このような事情を踏まえながら、中国に工場設立するに当たってのアドバイスとして私が言えることは、まず、中国は色々な面で発展整備中であり、日本の様に色々なものが揃っており、整備されている国ではなく、進出される際には日本では考えられないようなことを当地の事情に合わせて解決していかなければならないという認識を持って進出される必要があるということであろう。
私どもが中国進出するに当たっても、中国の人たちは、日本人と色々な面で考え方が違うと聞いて来た。確かに違う面が多い。然し、こちらへ来て見ると、違うのが当たり前だと思う。文化、歴史が違う。特に、ほとんど単一民族で侵略された経験の無いと言ってよい日本人の方が、世界の中では異色の考え方をする民族であると考えるようになった。違いがあって当然、これを置かれた立場で解決して行くしかないとの認識も必要だ。
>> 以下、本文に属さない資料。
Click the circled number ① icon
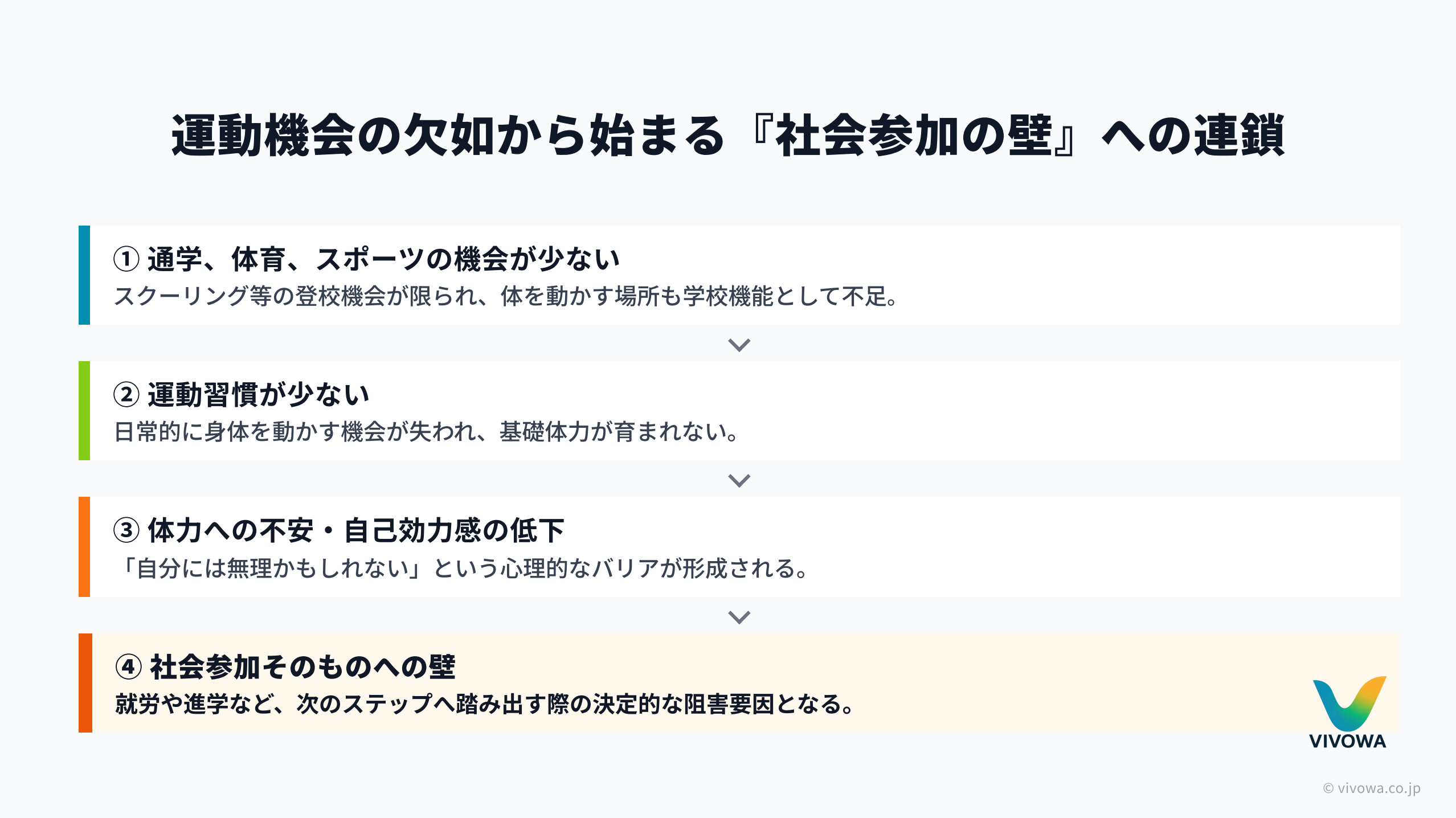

更に、誰もがおっしゃることかも知れないが、成功させるためには、進出の目的、方向或いは方針等を如何に確かなものとして進出するかに掛かっているのではないだろうか。
また、進出した後のことであるが、よく、中国事情が分からずに、日本本社が間違った指示を出すことがあるようだ。中国進出の方針の確立は、中国事情を詳細に掌握することから始まる。
また、日本に居ると、決まった部署で、決まった仕事をしていれば済むのだが、当地で会社を立ち上げるとなると、何から何までやらなくてはならない。日本で言う小使いの仕事までやらねばならない。
一方、当地へ参り感謝している点は、日本だと、生産関連の仕事が長かった関係で、社外でお付き合いする人は、生産に関連する人に限られていたのが、当地では日本人だと日本での職位、年齢など関係無く、ちょっとしたことでお付き合いが始まる。更に、色々な仕事をこなして行かなくてはならないだけに、色々な業種の方々とお付き合いせざるを得なくなる。
更には、中国の方々とのお付き合いがなければ、如何ともし難い。ここで、上海駐在の先達が残された、上海日本人会で言われている「中国の人とお付き合いを深めるには、3『ま』でなければいけない。」即ち、「まじめに、まめで、がまん強く」しなければいけないというのがある。また、言わずもがなとは思うが、中国に進出する限り、中国のお役にも立つことを忘れてはなるまい。いずれにしても、日本で生活していた時と考え方も色々な面で変わってきた。
私が中国に係わるようになって9年目、上海に駐在するようになって6年目に入るが、その間の中国、特に上海の発展には目を見張らせられるものがある。色々な面で、まだ、日本に比べると20年ほど遅れている部分もあるが、その発展振りからして、日本との差が急激に縮まって行くことは間違いない。特に、国、政府関連の行う事業のスピードは、日本の何倍も速い。
日本では、中国が世界の工場化し、いずれ日本の仕事が空洞化するということが言われて久しいが、弊社内では、私はこれを乗り切るために、本社と上海工場の技術の融合を図るべしと説いている。それにより、日本の仕事を作りつつ、世界のマーケットで競合に負けないものを生み出して行く。この様な方法しか、今後日本が立ち行くすべは無いのではないか。
企業においては、この様なことを見出しつつ、国体の在り方も変えて行かないと、世界の中で日本が立ち行かなくなる。まさに変革すべき時期である。それも中国の人たちの向上心、中国の変革の状況をつぶさに掌握して、日本の在り方を考える必要があると思う。
今後、もっともっと中国のことを知るべしである。上海進出企業で、弊社が特殊な企業形態である為か、末吉町の商工会からもお見えになったし、色々な所から工場見学に見える。出来る限り、これらにも応えて、何らかの手助けになればと思っている。
特に、鹿児島から見えるとなると、何となく気持ちが湧き立つ。ご希望があれば、本協会を通じて、申し出て頂いたらと思う。